On the dark side are the ways many Palestinian children are taught versions of Jewish history that strengthen their rage. (Many Israeli children are taught the same, and some leading Israeli political and religious figures have talked in ways that taint all Palestinians as less than fully human. Both sides could agree to have independent scholars assess their educational methods to distinguish legitimate national pride in themselves from hatred and contempt for the other.)

On the light side were the expressions of joy that came bursting from Palestinian throats when it looked as if the Oslo accords might lead quickly to an independent Palestinian state alongside Israel.

By most measures of military power, the question will remain irrelevant because Israel, possessor of H-Bombs, can outmatch any separate Arab state, or all conjoined. If the Israeli army were to return to the Green Line border in almost all its details, the Israeli govt would still be able to defend against terrorism at least as effectively as it does now.

In much the same vein, some Israeli & American Jews assert that even if Israel is now acting more unjustly, the Palestinian Authority is so corrupt and brutal that it is unethical for anyone to assist it in imposing its power on the Palestinian community.

Maybe it is so corrupt and brutal as to deserve to be driven from power. But that is for its own people to decide, and to act upon. And the Occupation almost certainly makes things worse. For Israelis to decide who should govern instead — which is the logic of that claim — is to demand the right to install what for sure would be seen as, and probably would in fact be, a puppet govt.

If a Palestinian govt were to act brutally enough to justify multilateral international action, that is different from a single hostile state imposing its will.

What Israeli and other Jews and the world as a whole have the right & responsibility to ensure is the safety of Israel's own citizens, in its own territory. That is what every state asserts, and rightly. Not extraterrritorial privileges for thousands of its citizens on someone' else's turf. Not the right to impose a govt it likes on another people or country.

If Israel were to act in accord with that standard, by deciding to end the Occupation and to bring its soldiers and the settlers safely home, there would be no guarantee of peace.

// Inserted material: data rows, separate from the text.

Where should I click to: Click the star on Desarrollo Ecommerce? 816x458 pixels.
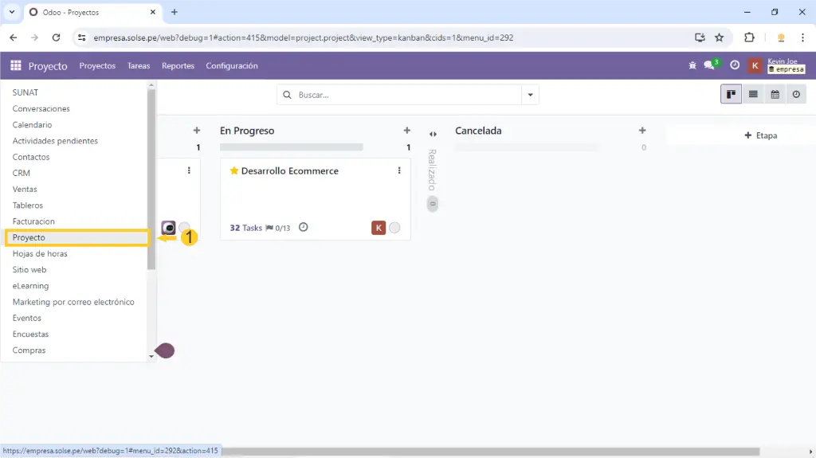[234, 171]
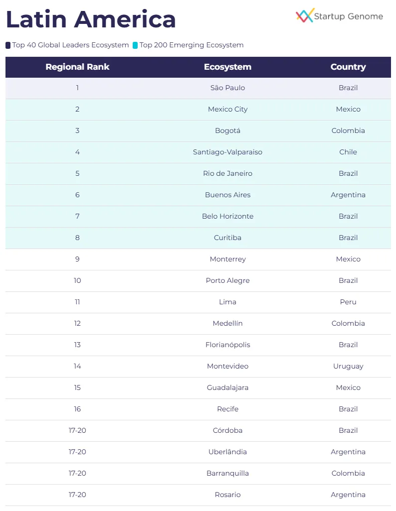396x511 pixels.
Task: Click the Rio de Janeiro ecosystem
Action: [227, 174]
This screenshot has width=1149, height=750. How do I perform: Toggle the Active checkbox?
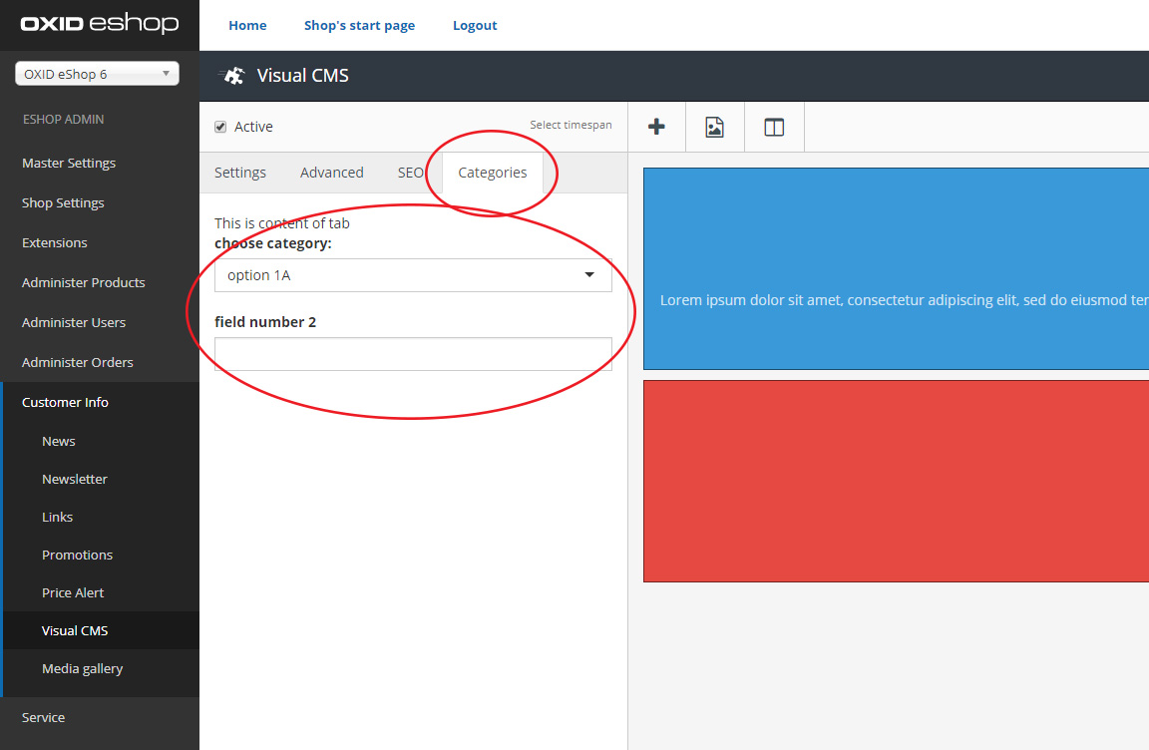220,127
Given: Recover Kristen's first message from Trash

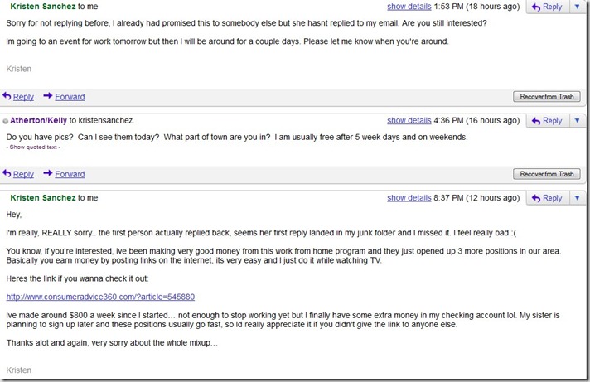Looking at the screenshot, I should pos(546,97).
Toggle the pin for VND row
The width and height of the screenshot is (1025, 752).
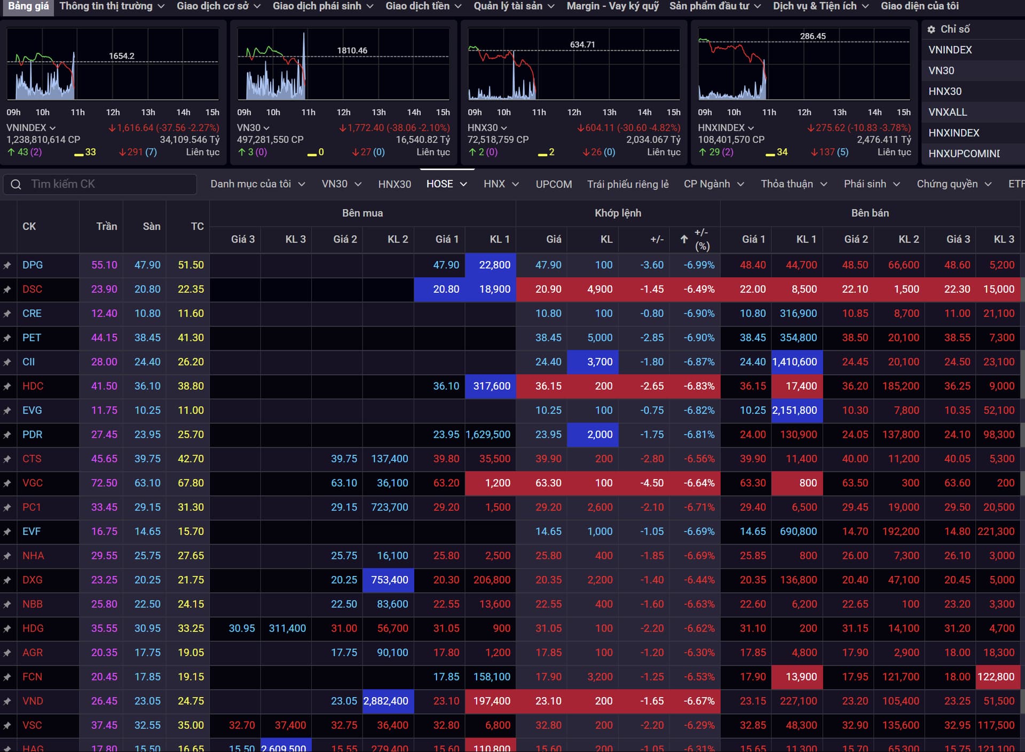pyautogui.click(x=7, y=701)
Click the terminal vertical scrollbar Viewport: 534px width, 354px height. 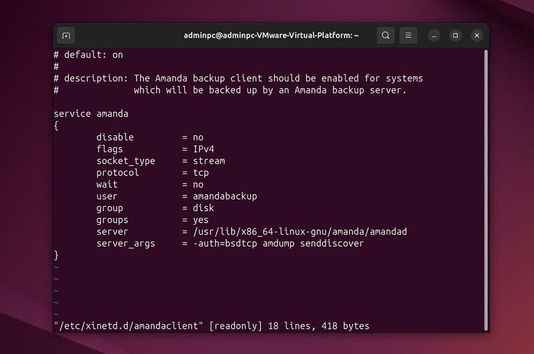coord(485,133)
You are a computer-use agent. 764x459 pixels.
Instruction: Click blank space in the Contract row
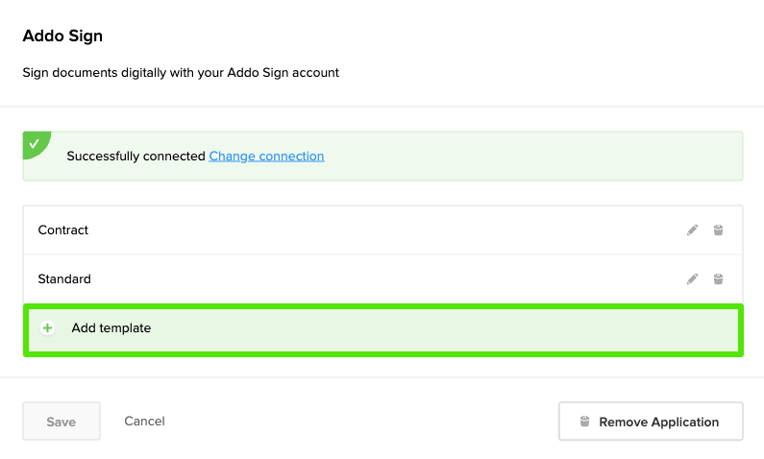coord(384,230)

For there are risks. Risks we must balance. In balancing risks, we should take seriously our ancient experience and our continuing wisdom — that acting justly, peacefully, decently mostly (not always) calls forth justice, decency, and peacefulness from others and blessings from the Weave, the Flow, the Breath of Life.

I do not see any way out of this mess except to act upon what Isaiah says: Zion must be redeeemed through justice. And it seems to me that means ending the Occupation as a body of institutionalized violence, and ending all such specific acts of violence as suicide bombings, assassinations or "field executions," attacks on civbilan neighborhoods, destruction of trees, demolition of homes, etc.

HOW we get to do this must involve "Karma-stoppers" that release both peoples from the traumas they have lived through in the past.

(I have learned the phrase from Reb Zalman Schachter-Shalomi. Examples from Jewish tradition: The ram that Abraham sacrificed in place of Isaac was such a "karma-stopper," releasing Abraham from the previous traumatic patterns of his life; Yom Kippur is a "karma-stopper" for us all, releasing us from the burden of our past misdeeds, which otherwise would push us toward repeating them.)

Such karma-stoppers might include ceremonies of shared grief for the dead of both sides; acts of loving and firm nonviolent resistance to injustice; acts according kavod — honor and dignity — to those who have been starved of it; actions honoring and protecting and healing the earth that both peoples feel connected to; and so on.

The teaching of Tisha B'Av is that if we refuse to look inward and heal our own behavior, we will both weaken ourselves and strengthen our enemies. There could not be a clearer case of this danger than the one we face today.

May we hear this teaching, and move from the deadliness of destruction to renew our lives as the wellsprings of Rosh Hashanah approach!